İlk sofra tuzunda mikroplastik araştırması ise 2015 yılında dünyanın en büyük plastik üreticisi Çin'de yapıldı. Shangai Üniversitesi'nin araştırmasında 15 farklı markanın deniz tuzu, göl tuzu ve kaya tuzu örneği incelendi. Yapılan incelemelerde, kozmetik peeling ürünleri, diğer kozmetik ürünler, ve plastik şişe parçacıklarından kaynaklanan mikroskopik plastik parçacıklarına rastlandı. En yüksek mikroplastik oranı deniz tuzlarında, ardından da göl tuzları ve üçüncü sırada kaya tuzlarında çıktı.
ÇÖZÜM KÜRESEL DÜZEYDE ÖNLEMLER
Nisan 2017'de Fransa, Birleşik Krallık ve Malezya'dan bilim adamları dört kıta, sekiz farklı ülkeden aldıkları 17 farklı sofra tuzu örneklerini inceledi ve sonuçlarını yayımladı. Avustralya, Fransa, Güney Afrika, İran, Japonya, Malezya, Portekiz ve Yeni Zelanda'dan alınan deniz ve göl tuzu örneklerinin biri
hariç, tamamında mikroplastiğe rastlandı. En çok rastlanılan plastik türü ise polietilen (PE) ve polipropilen (PP) olarak belgelendi.

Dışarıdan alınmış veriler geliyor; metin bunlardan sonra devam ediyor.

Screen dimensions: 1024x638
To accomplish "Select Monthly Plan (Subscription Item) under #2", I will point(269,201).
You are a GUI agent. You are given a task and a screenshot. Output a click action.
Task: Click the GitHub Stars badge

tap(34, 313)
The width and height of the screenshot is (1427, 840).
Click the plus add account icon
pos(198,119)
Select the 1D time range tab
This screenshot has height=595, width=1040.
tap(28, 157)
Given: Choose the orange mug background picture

Rapor, plastiğin doğada çözülme sürecinin yavaş olmasıyla bağlantılı olarak, bir ülkenin tuzunda bulunan mikroplastik parçacıklarının başka bir ülkeden kaynaklanabileceğine dikkat çekti ve çözümün küresel önlemler olduğuna vurgu yaptı.
Ağustos 2017'de İspanya'da yapılan ve Nature bilim dergisinde yayımlanan bir araştırma “deniz ürünlerinin telafi edilemez ölçüde mikroplastik ile kontamine olduğu” sonucuna vardı. Bilim insanları İspanya'dan 21 farklı tür sofra tuzunu inceledi ve örneklerin tamamında plastiğe rastladı. İncelenen örneklerde en çok rastlanan plastik türü ise % 83,3 ile PET (polietilen tereftalat) oldu. PET, esnek ve katı ambalajlarda kullanılan bir malzeme olmakla birlikte, tekstil sektöründe de en fazla kullanılan polyester türü.

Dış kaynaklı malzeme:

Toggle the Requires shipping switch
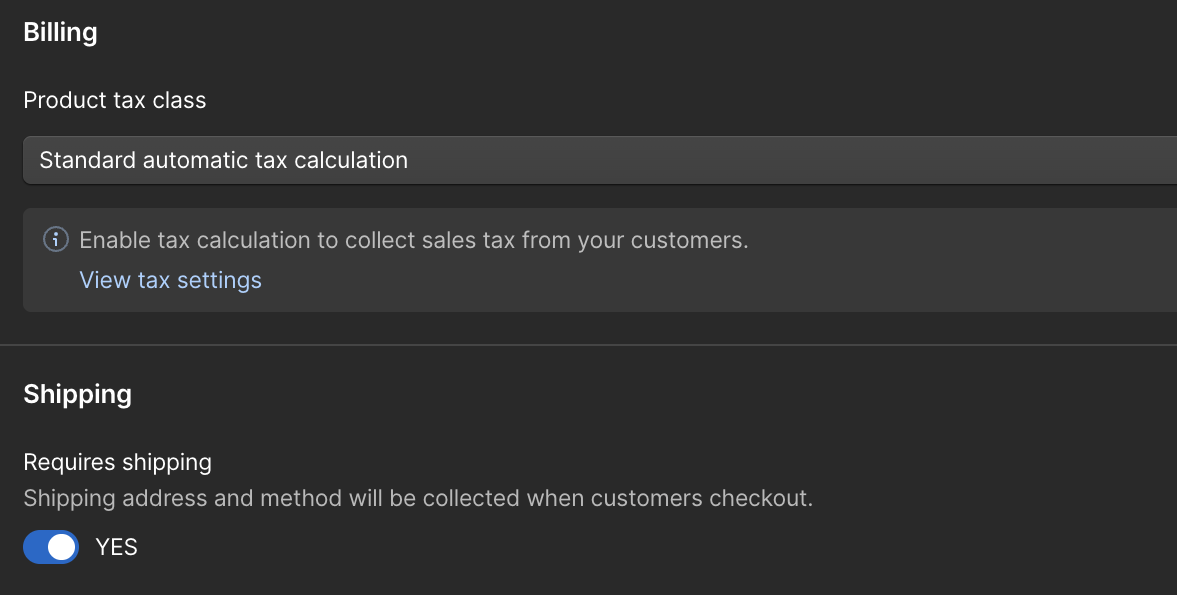Screen dimensions: 1177x595 (51, 547)
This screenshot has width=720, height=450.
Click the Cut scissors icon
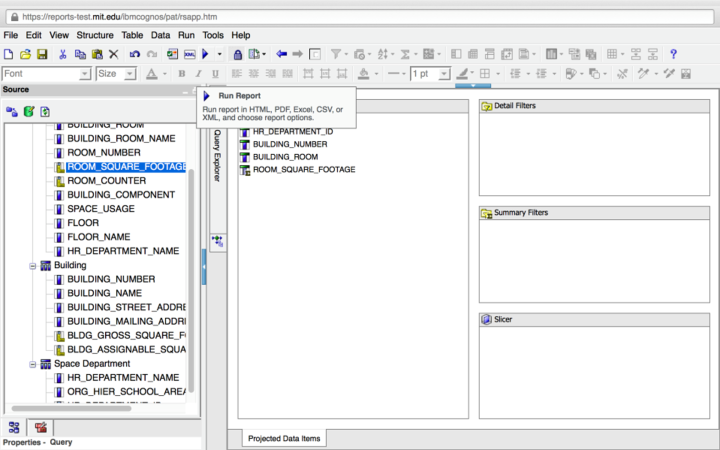click(x=63, y=54)
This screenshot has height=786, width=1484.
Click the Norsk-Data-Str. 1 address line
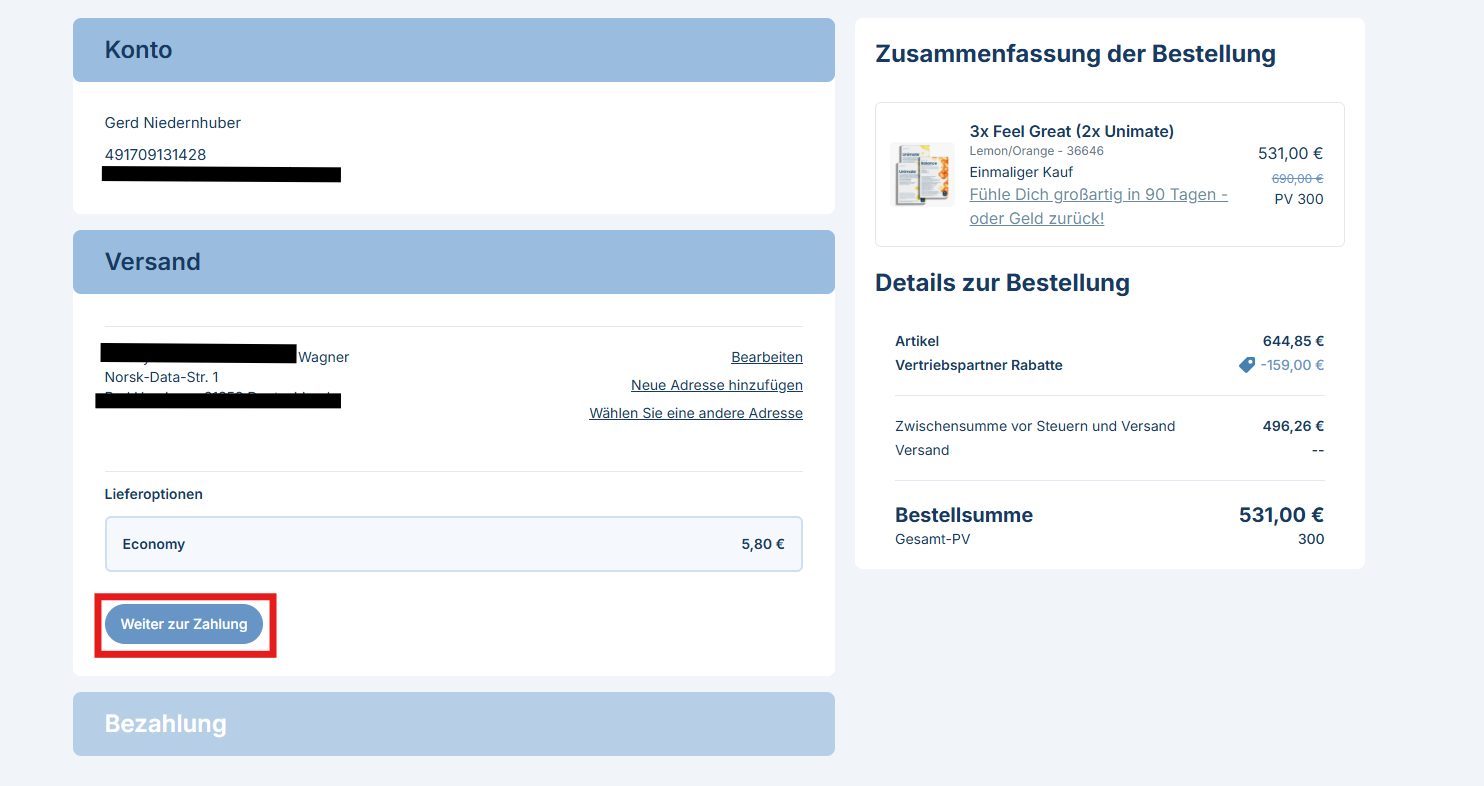[x=161, y=377]
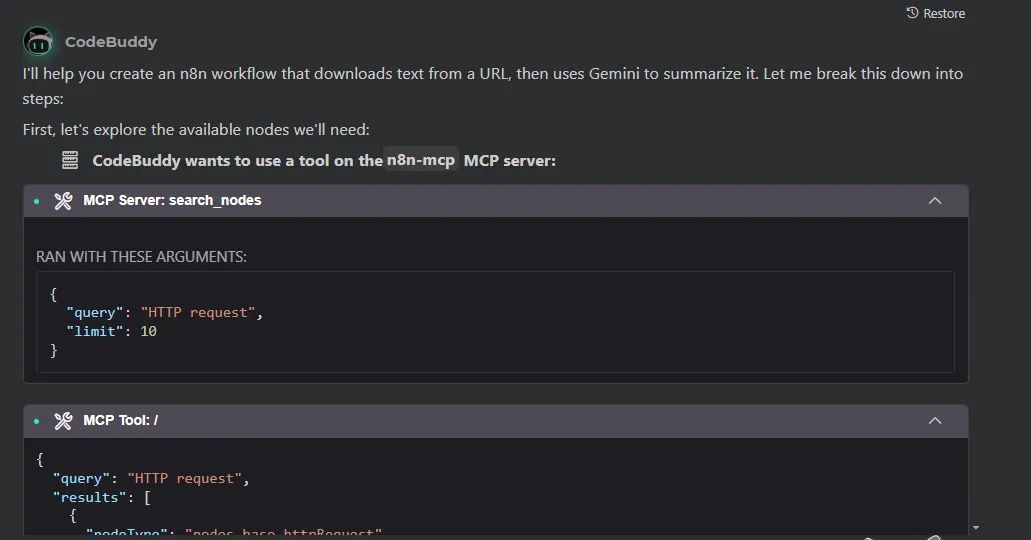Click the n8n-mcp server name tag

pyautogui.click(x=421, y=160)
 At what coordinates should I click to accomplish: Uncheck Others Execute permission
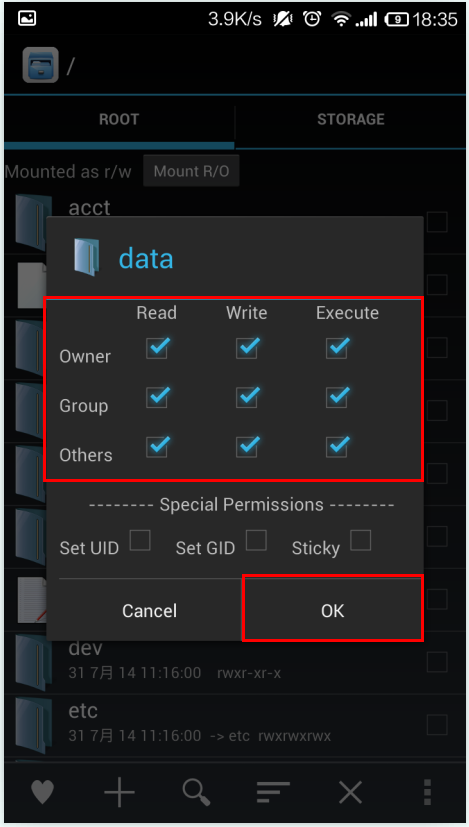click(337, 446)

Nisan 2018'de Amerika Birleşik Devletleri'in Minnesota Üniversitesi ve New York Eyalet Üniversitesi'nden bilim insanları musluk suyu, bira ve deniz tuzunda mikroplastik kirliliği araştırmalarına dair bir rapor yayımladı. İncelenen 12 deniz tuzu örneğinin tamamında mikroplastiğe rastlandı. Deniz tuzu örneklerinde bulunan ortalama mikroplastik parçacığı sayısı 212/kg olarak belgelendi. Araştırmacılar 159 musluk suyu örneği, 12 bira türü ve 12 farklı sofra tuzunu incelenme sonuçları ve tüketim alışkanlıklarına dair bilgilere dayanarak, ortalama bir yetişkinin bedenine sadece bu üç kaynaktan yılda 5.800 sentetik partikül girdiği sonucuna vardı.

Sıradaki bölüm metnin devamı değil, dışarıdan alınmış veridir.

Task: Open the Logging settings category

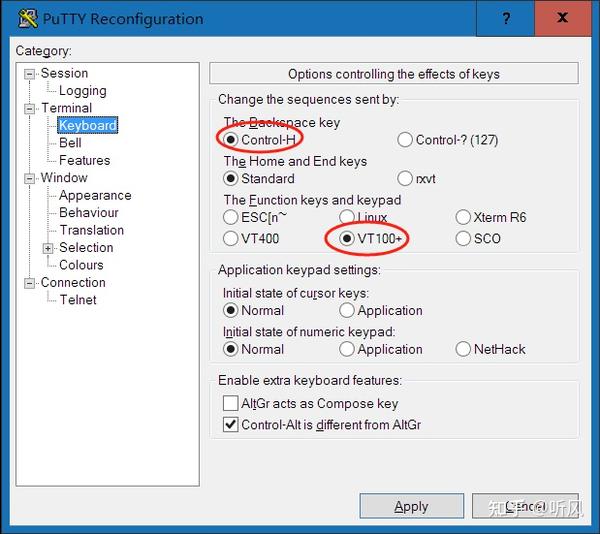Action: pyautogui.click(x=82, y=91)
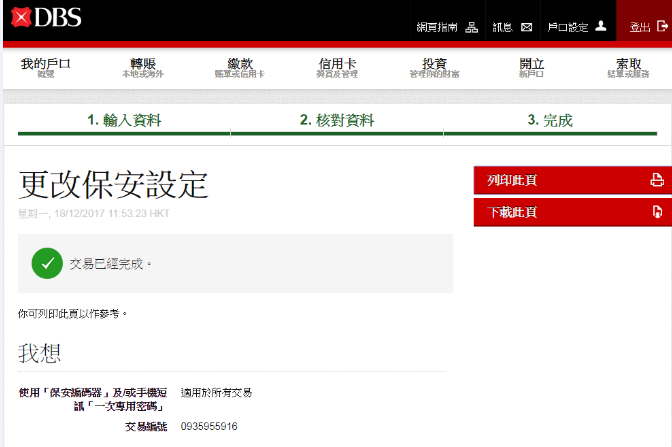Viewport: 672px width, 447px height.
Task: Open the messages envelope icon
Action: [x=526, y=27]
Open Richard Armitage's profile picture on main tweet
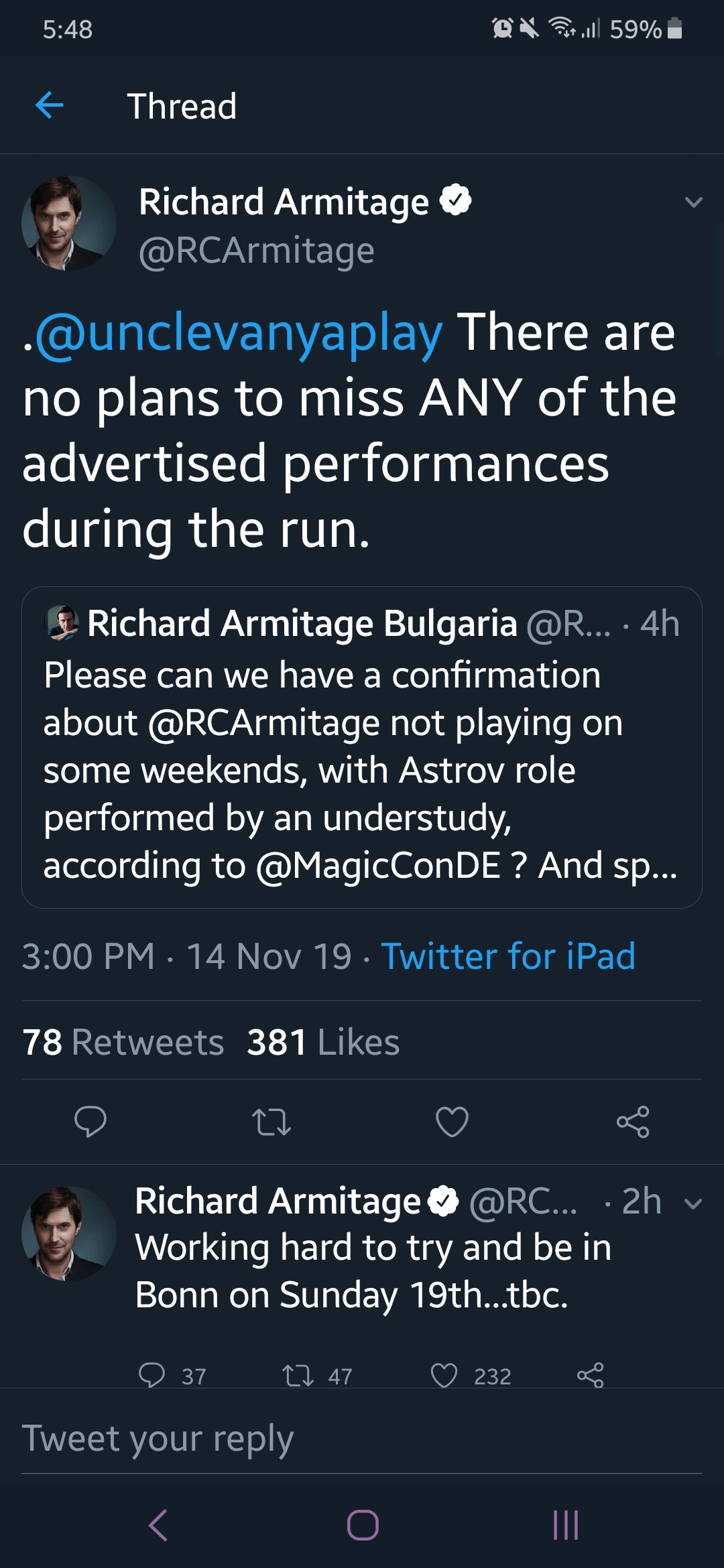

1907'de icat edilmesine rağmen plastik bütün gezegeni ele geçirmiş durumda. WWF Türkiye'nin bu yıl yayınladığı Plastik Kapanından Çıkış raporuna göre, küresel plastik üretimi yılda 60 milyon ton ve küresel plastik atık miktarı yılda 27 milyon ton. Türkiye'de ise günde 144 ton plastik atığın denize karıştığı belirtiliyor. Ellen MacArthur Vakfı bu gidişle 2050 yılında denizlerde balıktan fazla plastik olacağı uyarısı yapmıştı. Uluslararası Çevre Hukuku Merkezi CIEL ise on yıl içinde plastik üretiminde yüzde 40'lık bir artış öngörüyor. Plastiğin çözülmesi yüzlerce, binlerce yıl sürüyor ve çözülme aşamasında ise mikro partiküllere bölünerek içtiğimiz su, tükettiğimiz gıdalarla bedenimize giriyor. Plastik sadece bir çevre sorunu değil, aynı zamanda bir gıda güvenliği sorunu...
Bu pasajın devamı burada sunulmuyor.